Eduardo Di Baia/AP
Eduardo Di Baia/AP

Oferta de suborno chega por celular entre deputados na Argentina

Peronistas da Província de Buenos Aires são flagrados trocando SMS contendo propostas de compra de voto

Ariel Palácios / CORRESPONDENTE / BUENOS AIRES ,

01 de junho de 2012 | 21h17

BUENOS AIRES - As ofertas de propina via mensagem de texto de celular podem ser o novo formato para combinar a compra de votos de parlamentares na Argentina. Isso é o que indica o escândalo que veio à tona nesta sexta-feira no jornal Clarín, que denunciou as tentativas de suborno durante a sessão de quinta-feira da Assembleia Legislativa da Província de Buenos Aires.

O escândalo envolve o governador peronista Daniel Scioli, que foi vice-presidente de Néstor Kirchner (2003-2007), é aliado da presidente Cristina Kirchner e governa a mais importante província do país, que tem 40% do eleitorado e 33% do PIB nacional.

Os parlamentares estavam debatendo o imposto agrário do governador Scioli, que está pressionado pelos graves problemas fiscais da província, quando um fotógrafo do Clarín flagrou o deputado provincial Juan José Ottavis, vice-presidente da Assembleia e representante do Partido Justicialista (Peronista) trocando mensagens de celular com seus colegas de bloco a respeito de uma suposta proposta de dinheiro para os integrantes da oposição.

Oposição. As fotografias mostram o deputado manuseando o celular e, quando ampliadas em alta resolução, é possível ler a mensagem que Ottavis digita no aparelho. O volume oferecido era de "150 mil pesos por cabeça", de acordo com mensagem da deputada Rocio Giaccone, colega de Ottavis e militante de La Cámpora, a juventude kirchnerista.

Giaccone mencionou uma das supostas envolvidas nas propinas, a deputada Valeria Arata, da União Cívica Radical (UCR), o principal partido da oposição. Ottavis, cauteloso, respondeu à deputada com a seguinte mensagem: "Bom, rapazes. Não contemos mais coisas e cuidado." Valeria afirmou que não recebeu propostas de suborno. No entanto, admitiu que outros parlamentares "poderiam" ter recebido ofertas.

"Estou surpresa. Jamais me ofereceram um peso por nada. Vocês devem falar com Rocio Giaccone, para saber de onde ela tirou isso. Eu votei contra o projeto de lei", disse Valeria. "Eu não falei com ninguém."

Crise financeira.

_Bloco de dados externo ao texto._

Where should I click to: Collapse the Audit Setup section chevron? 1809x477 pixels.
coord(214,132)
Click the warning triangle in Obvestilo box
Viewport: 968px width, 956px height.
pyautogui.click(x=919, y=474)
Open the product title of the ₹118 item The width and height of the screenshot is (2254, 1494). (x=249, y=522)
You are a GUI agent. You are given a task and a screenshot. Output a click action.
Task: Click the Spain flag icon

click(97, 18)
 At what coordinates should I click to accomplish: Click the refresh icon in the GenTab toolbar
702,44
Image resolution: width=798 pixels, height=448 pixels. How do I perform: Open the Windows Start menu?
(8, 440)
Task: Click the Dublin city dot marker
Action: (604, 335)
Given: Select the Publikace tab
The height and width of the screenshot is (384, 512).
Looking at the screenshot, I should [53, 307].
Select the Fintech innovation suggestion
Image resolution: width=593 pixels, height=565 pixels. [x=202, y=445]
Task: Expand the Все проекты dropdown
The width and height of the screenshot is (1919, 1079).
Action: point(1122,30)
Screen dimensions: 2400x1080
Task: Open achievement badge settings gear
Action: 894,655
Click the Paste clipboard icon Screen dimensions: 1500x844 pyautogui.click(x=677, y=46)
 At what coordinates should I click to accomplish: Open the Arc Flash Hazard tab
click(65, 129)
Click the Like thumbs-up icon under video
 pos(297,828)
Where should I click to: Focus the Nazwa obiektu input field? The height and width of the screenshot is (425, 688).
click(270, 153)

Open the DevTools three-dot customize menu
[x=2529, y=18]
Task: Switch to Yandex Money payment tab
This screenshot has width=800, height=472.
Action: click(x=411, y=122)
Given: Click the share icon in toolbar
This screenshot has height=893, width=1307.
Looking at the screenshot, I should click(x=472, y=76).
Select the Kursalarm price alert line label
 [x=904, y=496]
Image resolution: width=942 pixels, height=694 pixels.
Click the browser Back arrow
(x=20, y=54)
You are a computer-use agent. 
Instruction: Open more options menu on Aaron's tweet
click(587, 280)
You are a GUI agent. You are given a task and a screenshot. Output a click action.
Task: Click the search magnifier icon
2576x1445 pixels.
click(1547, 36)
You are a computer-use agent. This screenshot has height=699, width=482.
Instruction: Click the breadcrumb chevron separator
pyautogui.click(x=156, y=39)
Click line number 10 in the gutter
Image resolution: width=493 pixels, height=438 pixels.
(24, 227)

Scioli, que nas pesquisas de opinião é o segundo colocado em popularidade na esfera governamental, depois da presidente Cristina, corre sérios riscos de não conseguir pagar os salários do funcionalismo público.

Para driblar a grave crise de caixa, o governador enviou à Assembleia Legislativa da província o projeto de lei que cria um pesado imposto agrário, que desatou a fúria dos ruralistas. A aprovação da lei – que contou com votos da oposição – provocou a convocação de um locaute agrário de nove dias.

Em 2008, Cristina tentou uma manobra semelhante no Congresso. A presidente enviou um projeto de lei que criava um novo imposto agrário. A medida acabou reprovada com o voto de minerva do então vice-presidente Julio Cobos, que passou a ser encarado como "traidor" e abriu uma crise no governo.